The late Richard Rorty saw irony as a state of mind intimately connected with the postmodern worldview—a withdrawal from judgment that nevertheless aims at a kind of consensus, a shared agreement not to judge. The ironic temperament, however, is better understood as a virtue—a disposition aimed at a kind of practical fulfillment and moral success. Venturing a definition of this virtue, I would describe it as a habit of acknowledging the otherness of everything, including oneself. However convinced you are of the rightness of your actions and the truth of your views, look on them as the actions and the views of someone else and rephrase them accordingly. So defined, irony is quite distinct from sarcasm: it is a mode of acceptance rather than a mode of rejection. It also points both ways: through irony, I learn to accept both the other on whom I turn my gaze, and also myself, the one who is gazing. Pace Rorty, irony is not free from judgment: it simply recognizes that the one who judges is also judged, and judged by himself.

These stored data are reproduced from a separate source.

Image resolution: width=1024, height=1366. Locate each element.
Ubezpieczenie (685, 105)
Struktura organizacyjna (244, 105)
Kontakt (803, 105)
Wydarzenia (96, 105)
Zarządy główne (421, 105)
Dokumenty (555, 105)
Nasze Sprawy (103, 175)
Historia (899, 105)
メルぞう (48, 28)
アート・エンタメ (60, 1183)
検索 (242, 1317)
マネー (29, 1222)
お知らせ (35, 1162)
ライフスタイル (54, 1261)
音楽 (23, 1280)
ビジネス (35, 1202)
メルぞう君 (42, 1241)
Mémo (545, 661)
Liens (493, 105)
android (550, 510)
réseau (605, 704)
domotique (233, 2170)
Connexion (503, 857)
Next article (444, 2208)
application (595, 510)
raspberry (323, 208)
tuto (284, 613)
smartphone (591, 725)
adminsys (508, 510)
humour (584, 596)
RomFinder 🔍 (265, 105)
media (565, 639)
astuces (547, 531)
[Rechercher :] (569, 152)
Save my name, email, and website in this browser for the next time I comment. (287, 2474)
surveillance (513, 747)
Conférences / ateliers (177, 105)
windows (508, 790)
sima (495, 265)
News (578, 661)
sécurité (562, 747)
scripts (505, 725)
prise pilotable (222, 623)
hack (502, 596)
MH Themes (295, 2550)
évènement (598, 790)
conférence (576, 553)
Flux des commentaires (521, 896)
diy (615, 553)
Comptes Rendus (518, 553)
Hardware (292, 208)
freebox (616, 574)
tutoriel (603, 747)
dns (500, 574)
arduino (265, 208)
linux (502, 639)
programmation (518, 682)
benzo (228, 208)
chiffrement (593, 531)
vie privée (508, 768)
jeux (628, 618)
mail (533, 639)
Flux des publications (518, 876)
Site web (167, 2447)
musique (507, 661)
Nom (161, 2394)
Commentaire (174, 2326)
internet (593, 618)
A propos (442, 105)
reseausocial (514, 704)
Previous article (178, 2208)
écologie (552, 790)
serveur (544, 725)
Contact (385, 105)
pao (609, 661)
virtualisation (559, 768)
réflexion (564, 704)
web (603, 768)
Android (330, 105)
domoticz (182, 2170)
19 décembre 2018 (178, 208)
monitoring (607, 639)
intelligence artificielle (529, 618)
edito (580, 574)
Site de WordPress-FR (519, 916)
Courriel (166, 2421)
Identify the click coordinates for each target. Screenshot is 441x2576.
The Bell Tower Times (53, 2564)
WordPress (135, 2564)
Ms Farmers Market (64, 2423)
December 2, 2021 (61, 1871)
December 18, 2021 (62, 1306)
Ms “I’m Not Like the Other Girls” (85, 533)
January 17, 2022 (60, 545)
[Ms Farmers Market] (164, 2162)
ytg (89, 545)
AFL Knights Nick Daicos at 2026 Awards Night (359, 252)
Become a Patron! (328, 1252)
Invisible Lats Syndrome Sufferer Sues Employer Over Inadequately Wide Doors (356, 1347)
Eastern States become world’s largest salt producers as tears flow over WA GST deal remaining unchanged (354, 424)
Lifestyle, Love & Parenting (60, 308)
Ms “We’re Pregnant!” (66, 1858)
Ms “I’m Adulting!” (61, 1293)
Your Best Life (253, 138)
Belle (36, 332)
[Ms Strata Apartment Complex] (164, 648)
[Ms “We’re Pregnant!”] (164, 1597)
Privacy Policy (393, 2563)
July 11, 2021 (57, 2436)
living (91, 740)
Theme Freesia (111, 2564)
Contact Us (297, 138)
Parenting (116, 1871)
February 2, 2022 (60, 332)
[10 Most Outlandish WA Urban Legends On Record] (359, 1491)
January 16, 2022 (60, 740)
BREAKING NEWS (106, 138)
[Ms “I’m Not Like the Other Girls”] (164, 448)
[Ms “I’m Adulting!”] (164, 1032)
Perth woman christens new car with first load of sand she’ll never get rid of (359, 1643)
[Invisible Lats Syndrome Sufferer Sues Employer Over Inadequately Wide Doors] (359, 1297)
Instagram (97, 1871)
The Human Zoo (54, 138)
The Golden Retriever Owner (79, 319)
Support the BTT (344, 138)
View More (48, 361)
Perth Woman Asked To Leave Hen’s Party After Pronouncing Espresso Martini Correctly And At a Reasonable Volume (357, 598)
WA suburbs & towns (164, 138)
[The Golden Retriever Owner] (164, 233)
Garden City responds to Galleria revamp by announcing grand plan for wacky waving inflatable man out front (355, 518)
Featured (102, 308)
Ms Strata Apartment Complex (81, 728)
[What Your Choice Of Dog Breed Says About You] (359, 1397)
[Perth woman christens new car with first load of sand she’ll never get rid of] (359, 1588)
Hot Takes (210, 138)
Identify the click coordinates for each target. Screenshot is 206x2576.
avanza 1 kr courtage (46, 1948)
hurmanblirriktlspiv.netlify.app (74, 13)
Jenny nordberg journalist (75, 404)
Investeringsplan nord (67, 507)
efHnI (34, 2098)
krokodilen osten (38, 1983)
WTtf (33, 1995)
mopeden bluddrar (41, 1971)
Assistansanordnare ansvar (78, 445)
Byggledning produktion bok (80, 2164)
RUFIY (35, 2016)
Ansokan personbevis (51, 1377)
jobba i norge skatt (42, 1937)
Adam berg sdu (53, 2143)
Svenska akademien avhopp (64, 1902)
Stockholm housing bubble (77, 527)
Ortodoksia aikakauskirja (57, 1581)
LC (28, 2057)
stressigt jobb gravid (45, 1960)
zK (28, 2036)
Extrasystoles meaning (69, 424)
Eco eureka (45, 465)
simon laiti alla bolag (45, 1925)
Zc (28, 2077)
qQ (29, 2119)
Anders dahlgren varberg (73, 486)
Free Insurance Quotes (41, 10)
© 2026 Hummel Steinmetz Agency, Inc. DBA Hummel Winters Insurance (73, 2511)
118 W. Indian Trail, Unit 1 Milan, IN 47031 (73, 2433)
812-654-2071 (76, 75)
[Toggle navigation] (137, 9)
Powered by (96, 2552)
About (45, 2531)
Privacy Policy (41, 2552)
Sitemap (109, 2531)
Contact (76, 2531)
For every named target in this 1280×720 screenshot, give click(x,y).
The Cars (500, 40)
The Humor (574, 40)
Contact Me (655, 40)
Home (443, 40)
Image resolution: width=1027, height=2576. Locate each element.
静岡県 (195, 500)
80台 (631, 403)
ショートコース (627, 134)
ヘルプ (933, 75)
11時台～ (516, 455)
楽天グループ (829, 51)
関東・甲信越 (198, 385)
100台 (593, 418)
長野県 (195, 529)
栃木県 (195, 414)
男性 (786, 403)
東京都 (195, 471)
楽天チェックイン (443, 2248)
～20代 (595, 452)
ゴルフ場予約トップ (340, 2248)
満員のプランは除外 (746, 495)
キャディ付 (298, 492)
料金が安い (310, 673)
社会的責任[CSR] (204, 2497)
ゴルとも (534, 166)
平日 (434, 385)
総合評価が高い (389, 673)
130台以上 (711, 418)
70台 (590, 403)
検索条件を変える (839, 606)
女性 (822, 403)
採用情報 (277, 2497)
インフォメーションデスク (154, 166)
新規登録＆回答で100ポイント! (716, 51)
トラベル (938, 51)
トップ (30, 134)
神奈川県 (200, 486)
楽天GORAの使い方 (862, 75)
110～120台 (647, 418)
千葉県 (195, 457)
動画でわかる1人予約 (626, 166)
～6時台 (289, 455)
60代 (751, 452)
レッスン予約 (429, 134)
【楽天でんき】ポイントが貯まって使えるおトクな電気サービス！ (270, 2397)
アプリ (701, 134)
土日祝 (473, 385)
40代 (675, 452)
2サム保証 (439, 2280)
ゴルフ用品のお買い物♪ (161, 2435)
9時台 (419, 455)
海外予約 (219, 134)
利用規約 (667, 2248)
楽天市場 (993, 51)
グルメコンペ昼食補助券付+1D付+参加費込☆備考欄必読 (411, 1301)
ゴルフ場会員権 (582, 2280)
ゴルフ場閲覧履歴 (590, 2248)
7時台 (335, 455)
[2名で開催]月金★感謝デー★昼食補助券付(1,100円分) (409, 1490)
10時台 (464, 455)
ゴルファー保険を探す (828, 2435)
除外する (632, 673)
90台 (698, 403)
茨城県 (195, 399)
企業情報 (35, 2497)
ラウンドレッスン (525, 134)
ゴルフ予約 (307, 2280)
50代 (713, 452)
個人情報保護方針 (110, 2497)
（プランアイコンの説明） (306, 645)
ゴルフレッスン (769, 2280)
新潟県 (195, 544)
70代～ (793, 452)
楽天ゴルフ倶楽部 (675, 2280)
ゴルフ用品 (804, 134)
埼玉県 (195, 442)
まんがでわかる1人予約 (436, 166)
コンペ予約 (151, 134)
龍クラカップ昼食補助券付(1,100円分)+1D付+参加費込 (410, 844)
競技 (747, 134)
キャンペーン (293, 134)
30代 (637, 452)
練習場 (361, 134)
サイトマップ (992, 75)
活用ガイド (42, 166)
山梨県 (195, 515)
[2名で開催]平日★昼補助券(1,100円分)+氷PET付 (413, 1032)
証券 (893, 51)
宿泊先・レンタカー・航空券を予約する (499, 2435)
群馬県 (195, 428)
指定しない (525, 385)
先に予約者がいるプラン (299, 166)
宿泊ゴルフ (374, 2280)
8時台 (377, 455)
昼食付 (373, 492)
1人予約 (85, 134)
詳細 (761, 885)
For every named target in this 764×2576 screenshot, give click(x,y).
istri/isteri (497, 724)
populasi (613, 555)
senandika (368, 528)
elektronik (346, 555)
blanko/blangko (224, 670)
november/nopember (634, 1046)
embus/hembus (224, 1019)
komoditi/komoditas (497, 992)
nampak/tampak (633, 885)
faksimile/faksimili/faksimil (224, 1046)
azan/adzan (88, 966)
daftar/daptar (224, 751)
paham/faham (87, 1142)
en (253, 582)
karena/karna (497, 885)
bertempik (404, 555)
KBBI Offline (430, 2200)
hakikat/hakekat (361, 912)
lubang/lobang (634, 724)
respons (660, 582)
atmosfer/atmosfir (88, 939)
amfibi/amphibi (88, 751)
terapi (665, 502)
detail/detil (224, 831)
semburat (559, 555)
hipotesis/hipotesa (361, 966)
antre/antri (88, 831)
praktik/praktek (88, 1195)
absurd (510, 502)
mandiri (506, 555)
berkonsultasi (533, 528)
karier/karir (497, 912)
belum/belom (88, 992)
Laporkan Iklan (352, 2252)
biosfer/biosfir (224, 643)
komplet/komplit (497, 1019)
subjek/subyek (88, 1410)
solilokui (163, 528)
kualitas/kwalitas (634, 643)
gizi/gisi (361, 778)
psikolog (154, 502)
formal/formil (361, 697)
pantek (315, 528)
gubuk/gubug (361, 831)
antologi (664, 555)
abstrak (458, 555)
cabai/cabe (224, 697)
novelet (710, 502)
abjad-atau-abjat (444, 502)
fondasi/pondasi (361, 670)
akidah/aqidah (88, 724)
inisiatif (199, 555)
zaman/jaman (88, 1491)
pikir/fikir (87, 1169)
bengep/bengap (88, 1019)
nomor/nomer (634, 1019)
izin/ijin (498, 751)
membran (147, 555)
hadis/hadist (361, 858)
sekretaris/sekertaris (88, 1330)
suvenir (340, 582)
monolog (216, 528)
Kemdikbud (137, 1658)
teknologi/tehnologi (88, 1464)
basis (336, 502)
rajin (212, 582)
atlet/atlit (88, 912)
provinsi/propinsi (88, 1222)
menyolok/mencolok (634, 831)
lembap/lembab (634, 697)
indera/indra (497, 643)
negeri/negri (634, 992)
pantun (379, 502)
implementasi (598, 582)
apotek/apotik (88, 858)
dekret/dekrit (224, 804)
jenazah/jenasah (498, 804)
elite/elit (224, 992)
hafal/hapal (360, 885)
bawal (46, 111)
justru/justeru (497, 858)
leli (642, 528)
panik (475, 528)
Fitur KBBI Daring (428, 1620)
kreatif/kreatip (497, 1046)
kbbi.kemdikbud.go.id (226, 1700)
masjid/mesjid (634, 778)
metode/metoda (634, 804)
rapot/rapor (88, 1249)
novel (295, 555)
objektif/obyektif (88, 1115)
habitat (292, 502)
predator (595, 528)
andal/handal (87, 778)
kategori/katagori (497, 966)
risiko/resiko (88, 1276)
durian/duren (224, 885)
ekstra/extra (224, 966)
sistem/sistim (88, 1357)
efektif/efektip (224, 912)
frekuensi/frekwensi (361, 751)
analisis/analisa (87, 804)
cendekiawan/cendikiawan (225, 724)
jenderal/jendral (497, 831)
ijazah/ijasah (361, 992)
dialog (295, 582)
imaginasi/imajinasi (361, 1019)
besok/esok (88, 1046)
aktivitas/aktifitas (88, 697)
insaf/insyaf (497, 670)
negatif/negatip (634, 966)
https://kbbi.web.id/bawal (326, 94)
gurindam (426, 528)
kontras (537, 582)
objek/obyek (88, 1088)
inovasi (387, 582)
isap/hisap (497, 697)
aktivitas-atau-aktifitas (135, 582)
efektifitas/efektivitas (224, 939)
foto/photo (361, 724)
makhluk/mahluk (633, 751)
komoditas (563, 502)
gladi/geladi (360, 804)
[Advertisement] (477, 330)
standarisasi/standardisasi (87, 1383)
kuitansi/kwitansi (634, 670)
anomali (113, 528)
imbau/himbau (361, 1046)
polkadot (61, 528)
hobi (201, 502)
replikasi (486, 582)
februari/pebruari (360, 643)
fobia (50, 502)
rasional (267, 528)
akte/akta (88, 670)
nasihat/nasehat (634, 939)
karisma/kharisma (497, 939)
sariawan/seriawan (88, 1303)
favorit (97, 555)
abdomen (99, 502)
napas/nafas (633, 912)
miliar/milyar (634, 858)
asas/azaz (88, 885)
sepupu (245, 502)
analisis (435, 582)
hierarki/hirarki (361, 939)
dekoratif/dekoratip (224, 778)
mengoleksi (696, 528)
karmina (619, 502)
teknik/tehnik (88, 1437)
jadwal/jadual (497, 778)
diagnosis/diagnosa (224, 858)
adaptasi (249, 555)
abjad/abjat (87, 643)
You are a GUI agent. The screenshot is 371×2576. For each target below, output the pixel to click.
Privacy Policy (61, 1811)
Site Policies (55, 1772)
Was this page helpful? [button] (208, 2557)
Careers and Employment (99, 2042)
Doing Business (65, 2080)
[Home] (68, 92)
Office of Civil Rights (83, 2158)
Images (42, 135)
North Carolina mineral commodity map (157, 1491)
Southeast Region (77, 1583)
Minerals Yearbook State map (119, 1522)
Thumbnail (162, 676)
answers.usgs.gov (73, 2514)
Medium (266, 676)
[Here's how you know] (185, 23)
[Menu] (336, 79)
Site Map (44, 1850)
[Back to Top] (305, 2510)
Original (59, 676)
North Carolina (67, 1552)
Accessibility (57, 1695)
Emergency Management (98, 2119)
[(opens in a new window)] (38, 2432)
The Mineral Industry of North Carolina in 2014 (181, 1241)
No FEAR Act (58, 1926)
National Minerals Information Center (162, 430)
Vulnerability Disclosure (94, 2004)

The West’s democratic inheritance stems, I would argue, from the habit of forgiveness. To forgive the other is to grant him, in your heart, the freedom to be. It is therefore to acknowledge the individual as sovereign over his life and free to do both right and wrong. A society that makes permanent room for forgiveness therefore tends automatically in a democratic direction, since it is a society in which the voice of the other is heard in all decisions that affect him. Irony—the recognition and acceptance of otherness—amplifies this democratic tendency and also helps thwart the mediocrity and conformity that are the downsides of a democratic culture.

Forgiveness and irony lie at the heart of our civilization. They are what we have to be most proud of, and our principal means to disarm our enemies. They underlie our conception of citizenship as founded in consent. And they are expressed in our conception of law as a means to resolve conflicts by discovering the just solution to them. It is not often realized that this conception of law has little in common with Muslim sharia, which is regarded as a system of commands issued by God and not capable of, or in need of, further justification.

Forgiveness: Rembrandt's Return of the Prodigal Son (c. 1668-69)
Hermitage, St. Petersburg, Russia/The Bridgeman Art LibraryForgiveness: Rembrandt’s Return of the Prodigal Son (c. 1668–69)

God’s commandments are important to Christians and Jews, too; but they are not seen as sufficient for the good government of human societies. They must be supplemented by another kind of law, responsive to the changing forms of human conflict. The parable of the tribute money makes this transparently clear (“Render to Caesar the things that are Caesar’s, and to God the things that are God’s”), as does the papal doctrine of the two swords—the two forms of law, human and divine, on which good government depends. The law enforced by our courts requires the parties to “submit” only to the secular jurisdiction. It treats each party as a responsible individual, acting freely for himself. This feature of law is particularly vivid in the minds of the English-speaking peoples, whose system of common law consists of freedoms—won by the citizen from the state—that the state must uphold. Sharia consists of obligations imposed by God that the courts must enforce. It is a means to ensure “submission” to the will of God, as revealed in the Koran and the Sunna.

How do these thoughts bear on our current situation? In particular, how does this invocation of deep aspects of our Judeo-Christian heritage help us respond to the threat posed by Islamist terrorism, and how can we achieve the much-needed reconciliation with Islam without which our political inheritance will remain in jeopardy?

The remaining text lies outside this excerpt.